--- 取り組む課題 ---
1. 本文は、過去問演習で「正答」と「正解」を分けて扱っている。そう分ける理由を、本文の記述に沿って1〜3文で説明せよ。
2. 本文のうち「で答えが出せること、という考え方です」で始まり「ニック的なことを書きました)」で終わる箇所を、一字一句変えずに再掲せよ。

--- ページの抜粋 ---
---+---
条約と国内法と、どうやって受験勉強を融合させるか

条約と国内法と、どうやって受験勉強を融合させるか

今の時期から「パリ条約・TRIPS協定」の過去問演習やりましょう、って話を補足します

2023/7/23

いつもありがとうございます
選択試験を受験した受験生の方は大変おつかれさまでございました
口述試験対策・論文式試験(必須)の振り返りは明日以降に改めてメッセージをまとめるとして、今日は短答式試験対策について(いつもよりはおそらく短めの)補足を書きます
さて、いきなりぶっきらぼうな表現で申し訳ないですが、短答式試験は「基本的には間に合わない試験」ですよね
この場合の「間に合う」は、「本試験当日、試験時間までに本試験会場に着く」ことだけを意味してるんじゃなく、当然ながら、

「短答式試験の本試験当日、間に合って会場に到着し、3.5時間で60問解答して合格ラインを超える

ことを意味します
合格者は受験生9~10人中1人ですから、「短答式試験は、基本的には間に合わない」と結論づけても大外れではないと考えています
こうした視点に基づきつつ、
前回のレターで書きました
ポイントとしては、

今から過去問演習を多めに=23年分やりましょう

ということを書いています
過去問演習の進め方については、肢別過去問集の質問対応をしているYOUTUBE動画でお話してるのですが、

1つの問題(=肢)につき、2回連続で正解できるまで演習してください

とお伝えしてます
短答式試験は1つ1つの選択肢は「〇 or ×」の単純正誤ですから、50%の確率で"正答"できてしまいます
そのため、正答と正解とを分けて

「正解」=「正答に至るまでのプロセス」を説明できる

と定義しています
お示しした上記のスライドに記載したように、

正答に至るまでのプロセス=出題テーマの把握+「規範⇒あてはめ⇒結論」

で答えが出せること、という考え方です
ということは、〇×が合っていてもただ合ってただけならば「不正解」ということですね
弁理士試験の受験生は頭のいいひとが多いですから、問題文中の
・場合がある ・場合がない ・必ず
といった特定フレーズは、正誤の手がかりになってしまうことはすでにご存じでしょう
あるいは、弁理士試験に限らず法律の試験全般がそうですが、短答式の問題で問題文中に理由の副詞節が入っている場合、たとえば、
・~なので、 ・~だから、
という表現あれば、その選択肢は誤りの選択肢である可能性が極めて高い、ということも肌感覚としてつかんでいる人も多いでしょう (サラッとテクニック的なことを書きました)
もちろん、この手の問題文のクセを手がかりに選択肢の正誤判断ができたとしても、それは上記で定義した正解とは一切無関係です
ふだんの過去問演習では、こうしたテクニックとは関係を断ち切って、

正答に至るまでのプロセス=出題テーマの把握+「規範⇒あてはめ⇒結論」

を脳内でトレースできるか否かを、厳しくトレーニングしていく必要があります
関連して、弁理士試験の短答式試験では著作権法・不正競争防止法、条約の一部を除いて「個数(いくつあるか)問題」が主流の出題形式であることをふまえると、
・5肢択一の問題 ・組み合わせ問題
では使うことができる、

「他の選択肢の正誤もふまえながら相対的に答えを選ぶ」
---+---
--- 提供された記録 ---
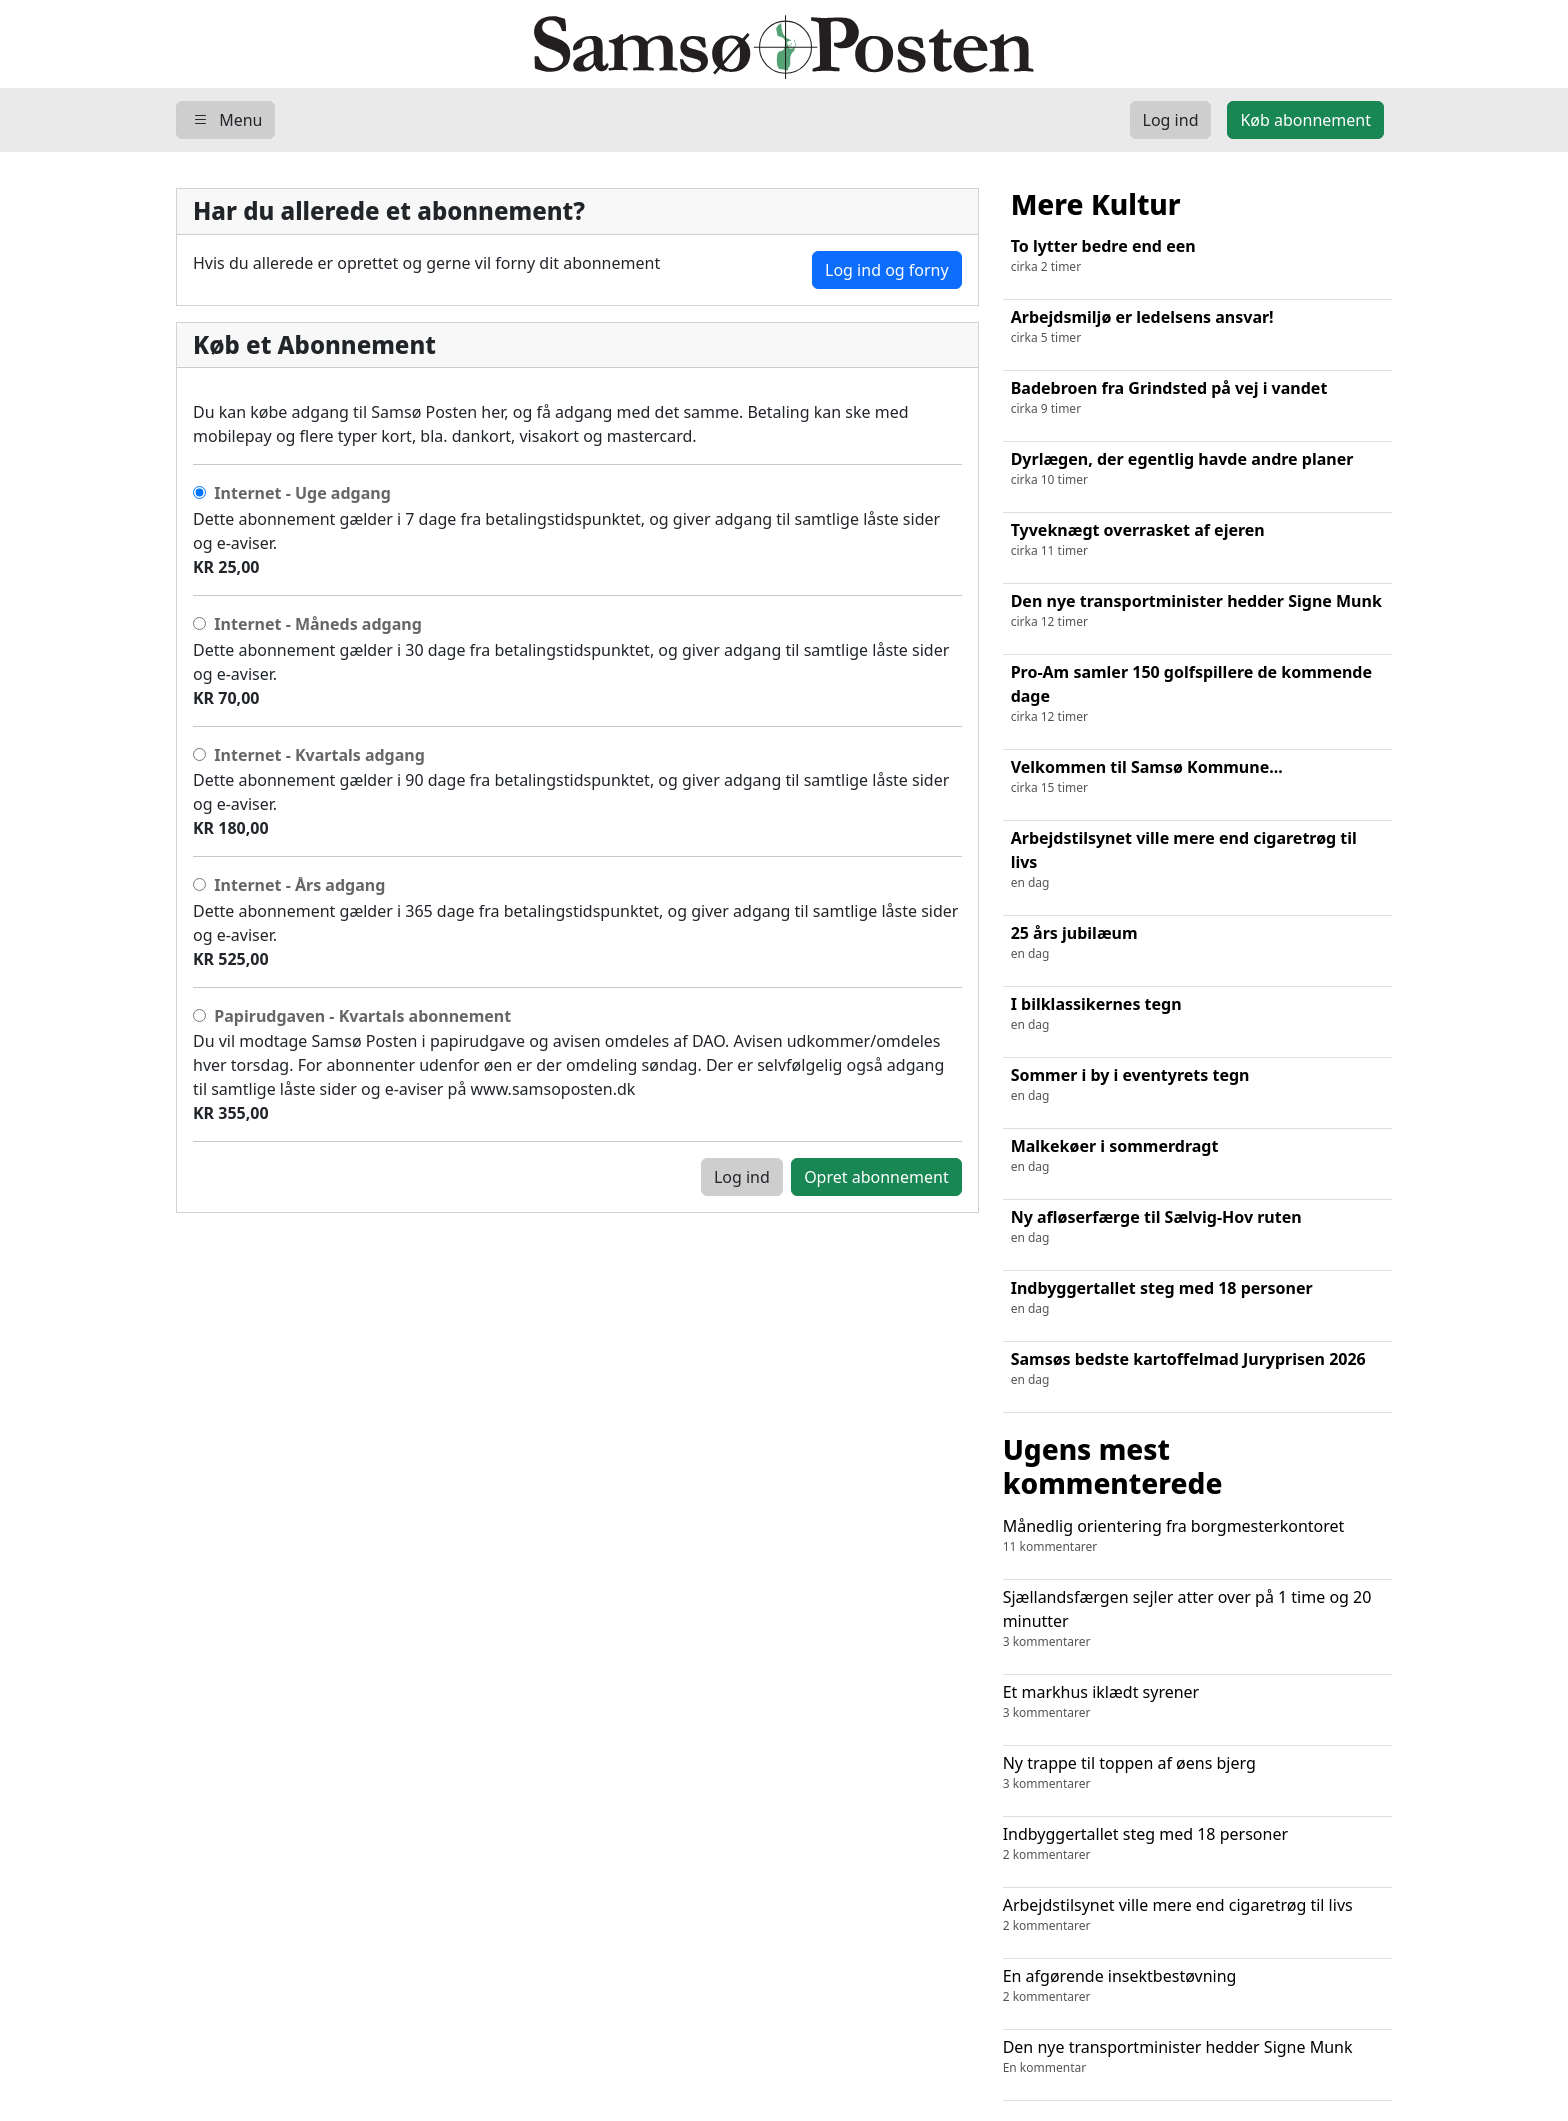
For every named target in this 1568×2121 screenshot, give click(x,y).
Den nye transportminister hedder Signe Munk (1197, 2056)
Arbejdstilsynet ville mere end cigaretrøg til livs (1197, 1914)
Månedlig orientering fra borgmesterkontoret (1197, 1535)
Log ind (742, 1177)
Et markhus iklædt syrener (1197, 1701)
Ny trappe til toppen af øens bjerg (1197, 1772)
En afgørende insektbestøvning (1197, 1985)
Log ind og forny (887, 270)
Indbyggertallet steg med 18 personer (1197, 1843)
---+---
--- 課題ごとの結果 ---
1. 短答式試験の選択肢は一つ一つが「〇 or ×」の単純な正誤なので、50%の確率で答えが合ってしまうからである。そのため、〇×が合っただけでは足りず、「正解」は正答に至るまでのプロセス、つまり出題テーマの把握と「規範⇒あてはめ⇒結論」を説明できることと定義されている。

2.
で答えが出せること、という考え方です
ということは、〇×が合っていてもただ合ってただけならば「不正解」ということですね
弁理士試験の受験生は頭のいいひとが多いですから、問題文中の
・場合がある ・場合がない ・必ず
といった特定フレーズは、正誤の手がかりになってしまうことはすでにご存じでしょう
あるいは、弁理士試験に限らず法律の試験全般がそうですが、短答式の問題で問題文中に理由の副詞節が入っている場合、たとえば、
・~なので、 ・~だから、
という表現あれば、その選択肢は誤りの選択肢である可能性が極めて高い、ということも肌感覚としてつかんでいる人も多いでしょう (サラッとテクニック的なことを書きました)